Please extract the stretch from "The companies in" through "drug supply chain." from the pharmacy services industry analysis, copying it word for word.

§ **EXERCISE TEXT**:

--------------------------------

Industry Analysis: Pharmacy Services

Industry Study: Pharmacy Services

Many of you are well acquainted with the “strong nudges” suggested by our friend Ken Kavula when it comes to the subject of “Buy The Best!” Ken is reinforcing — in his strongest professional educator voice — the importance (and path to opportunity) of studying a stock in the context of its industry or peers. This was among the strongest encouragements that a nation of investors heard from George Nicholson, Jr. CFA — widely regarded as the grandfather of the modern investment club movement. Another professional investor, David L. Babson, contributed a series of columns to Better Investing magazine, starting in 1960 and continuing for a few decades. One of his favorite industries was Specialty Chemicals and he believed that virtually every investor should have a stake in this industry … suggesting that if “chemistry is life” then it follows that industry leaders in this realm ought to be candidates for long-term portfolios. We’ll kick off this series with a look at Pharmacy Services, because we think Mr. Babson would concur that this is an area to discover, shop/study and own … for as long as it makes sense to do so.

“The Pharmacy Services Industry has historically been viewed as a safe haven for investors seeking steady growth and preservation of capital. However, things have changed a bit in recent times, owing to the aging of the American population and an altered industry landscape. These stocks now have more of a growth profile than they had in the past. There is much opportunity for expansion, with billions of dollars in business up for grabs. But there is also greater competition, coming from every direction, as even non-traditional channels are looking to get in on the act… an evolving industry…” — Value Line

The companies in this industry are generally either large drug chains — Walgreen (WAG) and CVS Health (CVS) — or pharmacy benefits managers, or PBMs — Express Scripts (ESRX) — … or some combination of the two. In many cases it’s a classic brick-and-mortar story where the corner drug store is battling the “Amazons” of online/mail-order prescriptions. And of course, those “corner drug stores” have their own web segments and/or alliances in the drug supply chain.

Pressure to stay competitive has prompted some in the industry to think outside the box and use acquisitions to gain access to a bigger scope of business.

--------------------------------

§ **RECORDS SUPPLIED**:
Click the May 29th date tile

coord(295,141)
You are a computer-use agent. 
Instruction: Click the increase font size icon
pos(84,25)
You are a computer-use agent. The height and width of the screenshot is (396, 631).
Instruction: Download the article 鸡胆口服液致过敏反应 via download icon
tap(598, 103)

--------------------------------

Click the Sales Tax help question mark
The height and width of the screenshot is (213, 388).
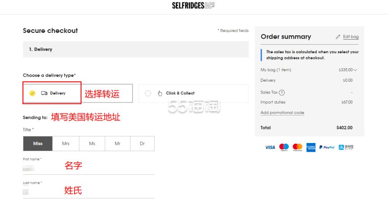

--------------------------------

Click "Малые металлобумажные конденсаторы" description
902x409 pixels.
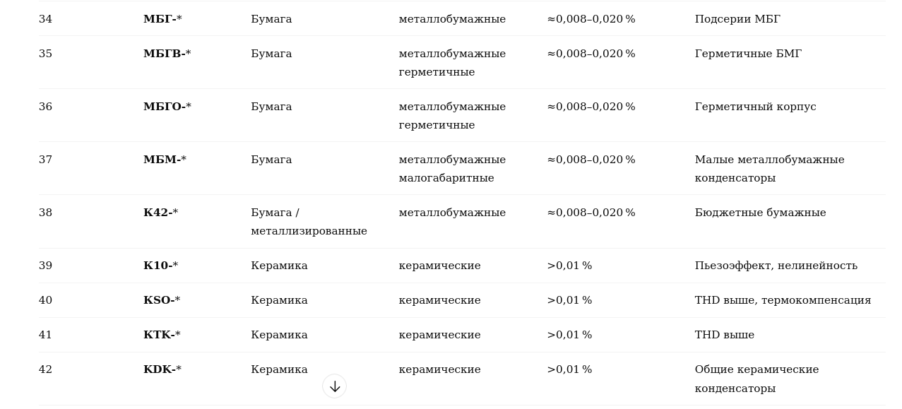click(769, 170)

--------------------------------

§ **EXERCISE RESULT**:
The companies in this industry are generally either large drug chains — Walgreen (WAG) and CVS Health (CVS) — or pharmacy benefits managers, or PBMs — Express Scripts (ESRX) — … or some combination of the two. In many cases it’s a classic brick-and-mortar story where the corner drug store is battling the “Amazons” of online/mail-order prescriptions. And of course, those “corner drug stores” have their own web segments and/or alliances in the drug supply chain.